- [BACAAN LATIHAN]
----------

Ikatan antara manusia dan yeti sayangnya tidak pernah terasa cukup kuat. Berbeda degan karakternya, Smallfoot gagal mendobrak batasan bahasa guna menjalin hubungan pertemanan yang kuat. Konflik personal kedua pihak juga terasa berdiri sendiri tanpa benar-benar saling melengkapi. Migo dan Percy, selaku protagonis yang mewakili sisi yeti dan manusia, tak pernah berbagi interaksi emosional, sehingga dampak rasa yang dimunculkan konklusinya tidak setinggi yang diharapkan.

7 komentar :

Comment Page:
Anonim mengatakan...

Makasih reviewnya mas Rasyid, besok bakal nonton ini nih.

Oh iya masih nonton AHS kan mas Rasyid? Yg season 8 kece banget, pas para penyihir dari season 3 muncul keren, jadi penasaran banget apa yg sebenernya terjadi kok bisa terjadi kiamat, Michael ngelakuin apa, terus apa peran para penyihir buat hadapin Michael nanti, ama nanti gimana flashback ke Murder Housenya

aryo mengatakan...

----------

- [ISI DATA]
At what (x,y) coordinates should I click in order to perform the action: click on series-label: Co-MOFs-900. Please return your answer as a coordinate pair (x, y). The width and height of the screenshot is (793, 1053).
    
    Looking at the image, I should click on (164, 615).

----------

- [SOAL LATIHAN]
Dalam bacaan tentang film Smallfoot, siapa dua protagonis yang mewakili sisi yeti dan manusia?

- [JAWABAN]
Migo dan Percy.